You are given a short 10-second video recorded from an ego-vehicle (our Autonomous Car with a front-facing stereo camera). The scene includes:
- A traffic light (fixed, overhead)
- Several static barrels
- A moving golf cart ahead of us
- Occasionally, pedestrians
Your task is to estimate and visualize the ego-vehicle’s trajectory in the ground frame, using the traffic light as a world reference. You may then extend your solution by tracking additional objects and rendering a richer Bird’s-Eye View (BEV).

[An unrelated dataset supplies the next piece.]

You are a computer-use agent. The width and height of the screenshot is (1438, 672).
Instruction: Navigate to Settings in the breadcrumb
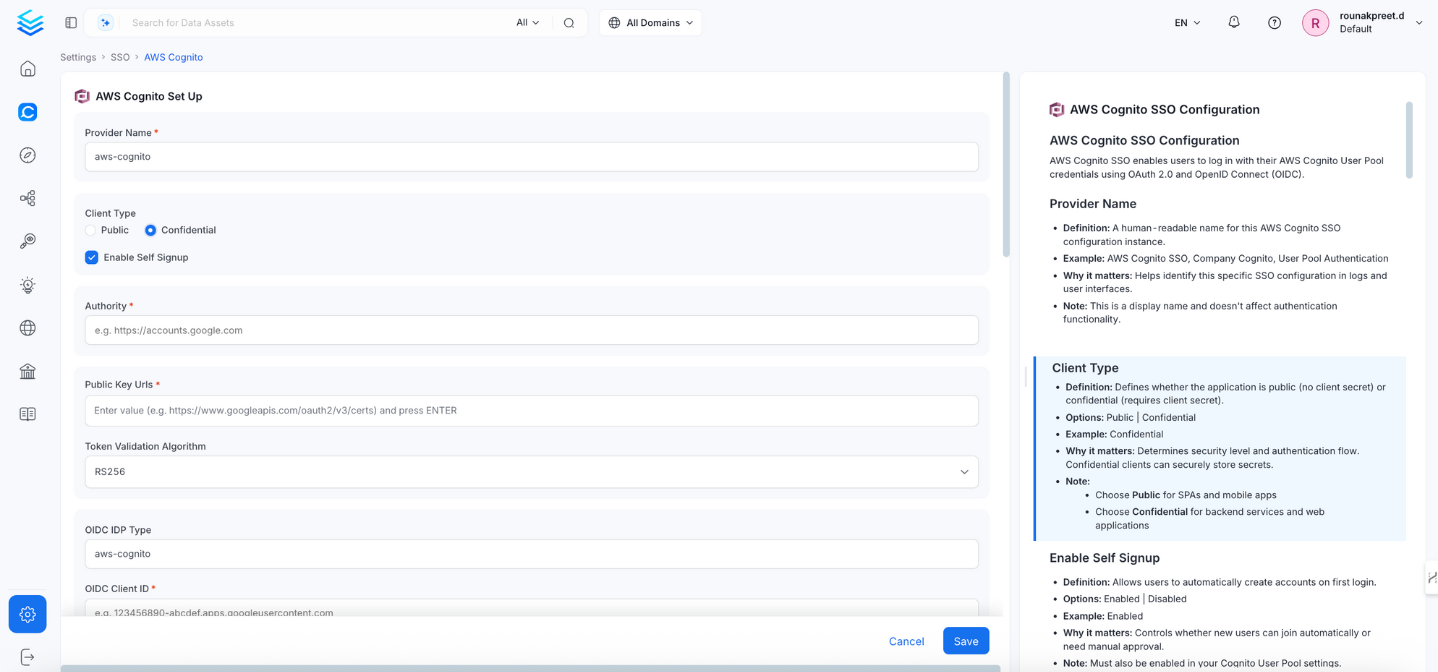(78, 57)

Use any tools you like — chatGPT and other assistants are highly encouraged. Please do not flood our e-mails with simple questions. GenAI is you friend.
-
Traffic Light Tracking
- You are provided with a CSV file containing the bounding box of the traffic light in each frame:
frame_id, x_min, y_min, x_max, y_max
- Use the bounding box center (u, v) as the pixel location of the traffic light. Alternatively, you could look into averging depth of a patch around the center for better noise sensitivity.
- You are provided with a CSV file containing the bounding box of the traffic light in each frame:
-
3D Position from Depth Data
- Each frame has a
.npz
file containing a 3D array of shape(H, W, 3)
. - This array encodes the point cloud in camera coordinates (meters).
- Camera coordinate system:
- +X → forward (aligned with car heading)
- +Y → right axis
- +Z → upward (perpendicular to ground, right-handed system)
- Depth maps give these values relative to the top of the car, with the camera centered along the vehicle width.
- Example (Python):
import numpy as np xyz = np.load("xyz/frame_0001.npz")["points"] # shape (H, W, 3) u, v = 640, 360 # example pixel location X, Y, Z = xyz[v, u] # meters in camera coordinates; i.e. gets you absolute X,Y,Z from the center of the camera to the real world point represented by the pixel.
- Each frame has a
-
Trajectory Extraction (Ground Frame Definition)
- Define the traffic light as the reference world point.
- World frame setup:
- The origin is directly under the traffic light on the ground.
- The Z-axis passes upward through the traffic light.
- At t = 0, the line joining the car and the traffic light is aligned with the +X axis.
- This defines a right-handed coordinate system with (X forward, Y left, Z up).
- Use the apparent motion of the traffic light in the ego-camera frame to compute the ego-vehicle’s trajectory
(x_m, y_m)
projected onto the ground plane.
-
Outputs
trajectory.png
(required): still plot of the ego-vehicle trajectory in BEV coordinates (X,Y plane; do not worry about the height in the final output) .trajectory.mp4
(optional): animated BEV trajectory video (trajectory is drawn on a plot as a function of time)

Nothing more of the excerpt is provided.